Hot Dog was a children's television series that ran for one season (1970) on NBC's Saturday morning. Called "The Show About Stuff," it was basically the network version of the "How do they make _____?" segments from Mister Rogers and Sesame Street, only with groovier music--and commentary from Woody Allen, Joanne Worley, and Jonathan Winters [who replaced Tommy Smothers, who was in the pilot, which has some sweet, hand-drawn titles, btw].
Which is funny, because of course, The 'Street and The Electric Company were both explicitly patterned after Laugh-in, and even used some of the same characters. Lee Mendelson, the guy who had approached Charles Schulz about making an animated TV special once , was the producer of Hot Dog, which was created by Frank Buxton. Here's what Buxton says about the series on IMDb:
Each week the program showed where four or five common everyday items come from and answered kids' questions about them - "Is that really lead in a lead pencil?", "how do they make baseballs?", "What makes popcorn pop?", "Who invented the hot dog?". etc. The "hosts" - Woody Allen, Jonathan Winters and JoAnne Worley would attempt to answer these questions in their own comedic way and then, through imaginative cinematography, editing and music, the actual answer was shown. Winters portrayed many of his characters as "experts", Worley worked hard to give correct answers and Woody Allen (who's only TV series this is) gave bizarre responses, as expectedHot Dog's short segment format made it easy to chop up and syndicate into local TV station Saturday morning schedules, and it was apparently incorporated into Kids Are People, Too! too.

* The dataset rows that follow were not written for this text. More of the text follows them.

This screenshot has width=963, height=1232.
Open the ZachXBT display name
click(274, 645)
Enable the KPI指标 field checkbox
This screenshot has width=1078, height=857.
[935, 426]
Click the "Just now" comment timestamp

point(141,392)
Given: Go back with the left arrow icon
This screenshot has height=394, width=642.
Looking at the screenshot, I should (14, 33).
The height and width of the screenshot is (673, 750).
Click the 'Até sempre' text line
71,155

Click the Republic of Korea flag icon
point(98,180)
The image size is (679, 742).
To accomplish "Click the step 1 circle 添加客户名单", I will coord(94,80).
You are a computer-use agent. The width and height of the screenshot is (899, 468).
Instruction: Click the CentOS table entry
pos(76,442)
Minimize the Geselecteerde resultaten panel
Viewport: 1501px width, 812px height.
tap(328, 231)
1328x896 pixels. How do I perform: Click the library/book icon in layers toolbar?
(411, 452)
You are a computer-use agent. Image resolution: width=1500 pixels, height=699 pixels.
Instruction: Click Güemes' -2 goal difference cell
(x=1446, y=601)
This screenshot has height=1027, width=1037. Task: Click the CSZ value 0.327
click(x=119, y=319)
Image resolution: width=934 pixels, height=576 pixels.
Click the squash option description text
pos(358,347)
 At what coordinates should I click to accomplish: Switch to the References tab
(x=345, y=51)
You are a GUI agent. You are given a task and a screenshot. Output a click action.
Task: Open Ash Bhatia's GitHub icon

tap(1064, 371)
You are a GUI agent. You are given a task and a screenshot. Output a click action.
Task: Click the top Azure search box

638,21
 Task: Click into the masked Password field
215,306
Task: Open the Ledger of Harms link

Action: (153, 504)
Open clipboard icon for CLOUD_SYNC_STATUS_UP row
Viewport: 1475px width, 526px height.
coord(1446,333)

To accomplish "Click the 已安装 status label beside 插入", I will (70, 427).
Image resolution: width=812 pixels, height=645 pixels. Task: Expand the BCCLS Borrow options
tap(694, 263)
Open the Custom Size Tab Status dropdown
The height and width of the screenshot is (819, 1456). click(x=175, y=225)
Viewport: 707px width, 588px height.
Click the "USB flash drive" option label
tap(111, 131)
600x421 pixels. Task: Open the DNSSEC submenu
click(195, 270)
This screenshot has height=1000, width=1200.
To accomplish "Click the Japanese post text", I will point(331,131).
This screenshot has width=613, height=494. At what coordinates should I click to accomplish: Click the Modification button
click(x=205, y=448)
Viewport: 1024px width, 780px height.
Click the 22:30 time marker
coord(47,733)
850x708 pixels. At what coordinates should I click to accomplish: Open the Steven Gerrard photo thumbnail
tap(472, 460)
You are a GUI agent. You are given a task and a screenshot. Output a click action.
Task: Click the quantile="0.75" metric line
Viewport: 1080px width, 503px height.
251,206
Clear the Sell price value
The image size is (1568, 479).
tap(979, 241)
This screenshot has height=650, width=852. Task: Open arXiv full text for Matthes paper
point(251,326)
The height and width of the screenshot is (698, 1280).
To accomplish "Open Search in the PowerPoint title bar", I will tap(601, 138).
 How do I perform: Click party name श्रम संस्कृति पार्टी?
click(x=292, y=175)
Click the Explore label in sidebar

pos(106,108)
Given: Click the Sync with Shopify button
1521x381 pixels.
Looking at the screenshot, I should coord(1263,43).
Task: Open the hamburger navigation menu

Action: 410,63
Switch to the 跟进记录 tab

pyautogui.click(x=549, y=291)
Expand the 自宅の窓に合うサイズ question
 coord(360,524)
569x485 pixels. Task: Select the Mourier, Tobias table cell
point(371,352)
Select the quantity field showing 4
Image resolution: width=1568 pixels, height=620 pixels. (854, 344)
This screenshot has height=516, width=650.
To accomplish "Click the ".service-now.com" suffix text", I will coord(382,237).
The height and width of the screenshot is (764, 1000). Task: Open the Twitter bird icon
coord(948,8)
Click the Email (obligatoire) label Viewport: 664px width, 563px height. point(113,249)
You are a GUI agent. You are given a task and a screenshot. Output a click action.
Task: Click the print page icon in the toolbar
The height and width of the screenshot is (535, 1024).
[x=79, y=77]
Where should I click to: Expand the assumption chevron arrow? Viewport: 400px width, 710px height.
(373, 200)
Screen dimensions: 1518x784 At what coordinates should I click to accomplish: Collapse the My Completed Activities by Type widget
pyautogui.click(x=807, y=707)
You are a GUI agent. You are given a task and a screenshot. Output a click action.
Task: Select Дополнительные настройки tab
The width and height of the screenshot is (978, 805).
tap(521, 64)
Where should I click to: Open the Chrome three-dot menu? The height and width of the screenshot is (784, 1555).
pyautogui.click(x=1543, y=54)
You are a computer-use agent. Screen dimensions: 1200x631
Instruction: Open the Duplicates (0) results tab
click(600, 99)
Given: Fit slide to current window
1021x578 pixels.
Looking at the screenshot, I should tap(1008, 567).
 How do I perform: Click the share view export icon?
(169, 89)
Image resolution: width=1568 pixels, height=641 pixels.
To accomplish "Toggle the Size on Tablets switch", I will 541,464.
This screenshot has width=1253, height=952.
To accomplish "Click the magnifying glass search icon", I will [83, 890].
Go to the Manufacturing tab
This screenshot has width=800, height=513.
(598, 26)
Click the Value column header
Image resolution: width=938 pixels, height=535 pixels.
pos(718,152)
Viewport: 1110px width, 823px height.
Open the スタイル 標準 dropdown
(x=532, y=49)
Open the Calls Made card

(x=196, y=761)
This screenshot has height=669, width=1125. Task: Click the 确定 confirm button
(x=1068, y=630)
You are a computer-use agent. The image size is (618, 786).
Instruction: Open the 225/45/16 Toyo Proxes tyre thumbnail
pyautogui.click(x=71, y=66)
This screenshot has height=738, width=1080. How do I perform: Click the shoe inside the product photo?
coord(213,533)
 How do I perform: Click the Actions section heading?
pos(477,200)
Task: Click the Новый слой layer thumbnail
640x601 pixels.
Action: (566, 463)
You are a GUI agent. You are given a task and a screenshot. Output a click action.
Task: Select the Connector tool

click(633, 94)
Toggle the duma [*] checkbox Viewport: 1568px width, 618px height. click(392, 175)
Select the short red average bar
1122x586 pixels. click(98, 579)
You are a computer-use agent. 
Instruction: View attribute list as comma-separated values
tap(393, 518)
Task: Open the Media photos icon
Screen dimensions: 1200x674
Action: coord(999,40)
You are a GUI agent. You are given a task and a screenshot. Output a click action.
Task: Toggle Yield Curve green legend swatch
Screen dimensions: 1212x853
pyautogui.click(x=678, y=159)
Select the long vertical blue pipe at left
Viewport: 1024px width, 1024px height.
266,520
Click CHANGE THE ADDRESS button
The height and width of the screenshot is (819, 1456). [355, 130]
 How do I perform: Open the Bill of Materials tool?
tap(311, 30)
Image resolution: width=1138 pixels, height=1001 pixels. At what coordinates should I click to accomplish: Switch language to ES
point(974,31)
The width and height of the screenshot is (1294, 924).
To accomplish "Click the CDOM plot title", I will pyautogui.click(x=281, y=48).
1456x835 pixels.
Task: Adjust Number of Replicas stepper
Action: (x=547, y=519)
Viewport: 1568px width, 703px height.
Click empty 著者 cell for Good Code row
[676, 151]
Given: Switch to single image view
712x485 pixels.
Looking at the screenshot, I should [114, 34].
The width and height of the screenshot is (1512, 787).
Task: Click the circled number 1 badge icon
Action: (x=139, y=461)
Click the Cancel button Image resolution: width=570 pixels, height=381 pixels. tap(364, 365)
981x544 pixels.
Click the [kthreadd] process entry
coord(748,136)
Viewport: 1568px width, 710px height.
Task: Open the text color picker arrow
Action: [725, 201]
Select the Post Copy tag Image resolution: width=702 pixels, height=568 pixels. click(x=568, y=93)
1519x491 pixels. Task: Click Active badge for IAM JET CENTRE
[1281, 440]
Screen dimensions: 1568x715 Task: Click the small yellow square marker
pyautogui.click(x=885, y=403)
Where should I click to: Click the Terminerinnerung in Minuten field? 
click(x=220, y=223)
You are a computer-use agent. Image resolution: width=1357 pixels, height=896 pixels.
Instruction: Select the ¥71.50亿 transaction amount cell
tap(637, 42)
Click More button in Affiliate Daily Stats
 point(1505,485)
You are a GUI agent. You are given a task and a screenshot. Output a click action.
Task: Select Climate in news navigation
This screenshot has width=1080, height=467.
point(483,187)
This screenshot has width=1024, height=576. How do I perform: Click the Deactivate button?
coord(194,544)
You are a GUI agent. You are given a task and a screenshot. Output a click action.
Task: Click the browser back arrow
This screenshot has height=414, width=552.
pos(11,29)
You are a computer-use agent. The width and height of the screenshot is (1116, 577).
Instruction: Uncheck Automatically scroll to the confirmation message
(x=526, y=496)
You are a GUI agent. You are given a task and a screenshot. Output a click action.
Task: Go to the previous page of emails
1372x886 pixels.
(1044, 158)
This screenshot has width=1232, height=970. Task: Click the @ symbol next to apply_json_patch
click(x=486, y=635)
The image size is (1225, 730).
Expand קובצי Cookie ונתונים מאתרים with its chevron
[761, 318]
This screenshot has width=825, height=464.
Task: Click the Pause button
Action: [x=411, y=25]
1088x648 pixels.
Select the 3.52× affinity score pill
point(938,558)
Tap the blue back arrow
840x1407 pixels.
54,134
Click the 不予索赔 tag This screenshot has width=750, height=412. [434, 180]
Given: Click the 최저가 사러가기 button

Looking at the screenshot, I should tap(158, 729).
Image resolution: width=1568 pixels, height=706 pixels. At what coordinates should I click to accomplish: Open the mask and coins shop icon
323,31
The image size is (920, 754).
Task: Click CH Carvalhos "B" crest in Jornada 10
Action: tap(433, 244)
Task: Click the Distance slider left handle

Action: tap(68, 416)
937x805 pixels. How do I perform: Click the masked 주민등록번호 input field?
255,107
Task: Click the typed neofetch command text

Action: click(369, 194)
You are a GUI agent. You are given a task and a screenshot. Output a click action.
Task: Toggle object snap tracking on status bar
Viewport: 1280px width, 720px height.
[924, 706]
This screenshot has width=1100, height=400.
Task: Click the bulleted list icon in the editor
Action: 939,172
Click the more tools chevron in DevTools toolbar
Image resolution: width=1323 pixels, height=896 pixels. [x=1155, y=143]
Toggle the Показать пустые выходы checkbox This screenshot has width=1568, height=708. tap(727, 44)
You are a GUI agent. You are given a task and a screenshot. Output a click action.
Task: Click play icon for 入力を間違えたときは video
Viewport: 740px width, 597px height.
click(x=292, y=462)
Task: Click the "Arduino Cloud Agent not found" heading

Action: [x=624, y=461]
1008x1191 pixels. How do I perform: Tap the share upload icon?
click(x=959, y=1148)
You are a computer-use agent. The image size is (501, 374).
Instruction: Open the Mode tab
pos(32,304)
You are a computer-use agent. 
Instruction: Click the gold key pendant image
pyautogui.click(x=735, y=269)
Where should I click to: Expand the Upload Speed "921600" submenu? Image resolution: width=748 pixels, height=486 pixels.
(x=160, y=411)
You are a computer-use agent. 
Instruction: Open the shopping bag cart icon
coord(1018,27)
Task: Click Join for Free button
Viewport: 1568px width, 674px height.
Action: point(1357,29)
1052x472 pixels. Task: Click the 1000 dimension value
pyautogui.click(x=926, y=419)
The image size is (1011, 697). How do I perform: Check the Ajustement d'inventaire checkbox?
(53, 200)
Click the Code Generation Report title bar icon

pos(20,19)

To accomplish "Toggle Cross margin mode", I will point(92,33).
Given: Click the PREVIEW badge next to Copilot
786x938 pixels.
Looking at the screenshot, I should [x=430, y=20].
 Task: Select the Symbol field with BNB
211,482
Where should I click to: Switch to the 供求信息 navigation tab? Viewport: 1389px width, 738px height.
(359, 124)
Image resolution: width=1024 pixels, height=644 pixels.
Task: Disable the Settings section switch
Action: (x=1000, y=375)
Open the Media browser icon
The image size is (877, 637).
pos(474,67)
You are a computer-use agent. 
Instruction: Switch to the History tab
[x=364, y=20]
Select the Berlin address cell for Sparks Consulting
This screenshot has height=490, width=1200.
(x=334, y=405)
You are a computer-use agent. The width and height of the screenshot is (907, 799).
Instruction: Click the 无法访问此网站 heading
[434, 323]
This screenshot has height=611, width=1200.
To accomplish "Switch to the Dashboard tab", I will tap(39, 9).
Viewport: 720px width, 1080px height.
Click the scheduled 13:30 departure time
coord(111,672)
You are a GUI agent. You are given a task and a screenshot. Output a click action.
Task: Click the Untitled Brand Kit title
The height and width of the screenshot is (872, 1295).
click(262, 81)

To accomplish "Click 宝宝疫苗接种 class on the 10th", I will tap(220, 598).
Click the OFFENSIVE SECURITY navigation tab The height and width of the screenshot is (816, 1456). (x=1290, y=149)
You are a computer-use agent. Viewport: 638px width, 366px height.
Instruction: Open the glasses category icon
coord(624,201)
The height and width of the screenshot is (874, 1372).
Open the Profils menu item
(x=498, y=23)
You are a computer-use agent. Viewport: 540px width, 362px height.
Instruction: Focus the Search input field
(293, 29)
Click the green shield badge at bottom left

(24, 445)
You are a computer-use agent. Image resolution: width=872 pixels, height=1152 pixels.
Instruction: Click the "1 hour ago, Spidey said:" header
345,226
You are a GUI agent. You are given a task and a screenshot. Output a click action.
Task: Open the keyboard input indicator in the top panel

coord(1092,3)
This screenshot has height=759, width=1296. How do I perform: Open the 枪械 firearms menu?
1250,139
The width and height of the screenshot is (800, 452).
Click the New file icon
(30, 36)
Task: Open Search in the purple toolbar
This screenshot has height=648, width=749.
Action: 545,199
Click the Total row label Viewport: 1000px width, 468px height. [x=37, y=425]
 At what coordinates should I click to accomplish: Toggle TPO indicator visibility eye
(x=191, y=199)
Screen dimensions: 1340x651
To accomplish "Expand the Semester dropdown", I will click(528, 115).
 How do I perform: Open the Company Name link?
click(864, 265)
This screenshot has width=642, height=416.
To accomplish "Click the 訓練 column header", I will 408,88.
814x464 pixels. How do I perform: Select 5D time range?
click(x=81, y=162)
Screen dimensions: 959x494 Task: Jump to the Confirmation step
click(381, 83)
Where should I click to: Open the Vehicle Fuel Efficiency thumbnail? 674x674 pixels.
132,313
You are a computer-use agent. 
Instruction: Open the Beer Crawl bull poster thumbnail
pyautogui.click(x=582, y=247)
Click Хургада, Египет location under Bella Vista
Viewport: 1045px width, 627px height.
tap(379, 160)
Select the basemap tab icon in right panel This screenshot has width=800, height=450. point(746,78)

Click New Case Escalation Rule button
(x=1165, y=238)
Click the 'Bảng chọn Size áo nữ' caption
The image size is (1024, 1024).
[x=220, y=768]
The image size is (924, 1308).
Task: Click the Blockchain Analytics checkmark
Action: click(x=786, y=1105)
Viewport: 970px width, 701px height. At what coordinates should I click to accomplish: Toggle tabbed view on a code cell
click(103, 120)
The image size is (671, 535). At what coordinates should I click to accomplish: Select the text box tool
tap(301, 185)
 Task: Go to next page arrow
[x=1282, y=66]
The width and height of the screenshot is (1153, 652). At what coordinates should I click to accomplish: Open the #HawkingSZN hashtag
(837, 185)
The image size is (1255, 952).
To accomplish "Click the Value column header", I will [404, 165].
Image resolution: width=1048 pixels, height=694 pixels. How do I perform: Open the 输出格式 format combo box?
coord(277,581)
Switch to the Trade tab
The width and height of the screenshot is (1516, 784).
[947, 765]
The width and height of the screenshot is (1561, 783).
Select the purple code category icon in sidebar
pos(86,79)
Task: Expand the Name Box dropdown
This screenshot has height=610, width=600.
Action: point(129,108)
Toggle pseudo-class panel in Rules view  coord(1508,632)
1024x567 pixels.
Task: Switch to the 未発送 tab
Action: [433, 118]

According to TVParty, Hot Dog was sponsored by Howard Johnson's, whose spokesman was Bob McAllister, the last host of Wonderama, the local kids show on New York's WNEW Channel 5. So Hot Dog seems to be straddling two eras: the end of locally produced kids programming and the emergence of national network programming [which, for kids, had been pioneered by Rogers and the Children's Television Workshop.]
Unfortunately, at the moment, there are only two intro/credit clips and three "making of" clips online, so no McAllister. The NBC intro has the cast modeling the sweet-looking Hot Dog logo t-shirts, which seem like prime candidates for revival/knockoff/homage. And then there's this wild credit: "Connie Davis (Almost A Doctor)". Any idea what that's about?
As for the clips, there's the first 80% of making a surfboard; the making of a hot dog bun [unsliced]; and the making of a baseball glove. Still missing: clips of "pencils, crayons, money, toothpaste, etc."
Hot Dog: How Do They Make A Surfboard? [youtube via boingboing]
Hot Dog: How Do They Make A Hot Dog Roll? [youtube]
Hot Dog: How Do They Make A Baseball Glove? [youtube]
The pilot/trailer for Hot Dog has rather awesome hand-drawn title cards and animation [youtube]
TV Party info on Hot Dog, which was apparently Woody Allen's only kid's show [tvparty.com]
 Am I the only one whose cranky idealism about commercialization, creative "selling out," and idyllic childhood nostalgia got totally thrown out of whack by this paragraph from Lee Mendelson's Wikipedia bio?
While Mendelson was attempting to find a market for the Schulz documentary, he was approached by The Coca-Cola Company, who asked him if he was interested in producing an animated Christmas special for television. Mendelson was, and he immediately contacted Schulz in regards to using the Peanuts characters. Schulz in turn suggested hiring animator and director Bill Melendez, whom Schulz had worked with while creating a Peanuts-themed advertising campaign for the Ford Motor Company. Mendelson also hired jazz composer Vince Guaraldi after hearing a Guaraldi-composed song while driving across the Golden Gate Bridge.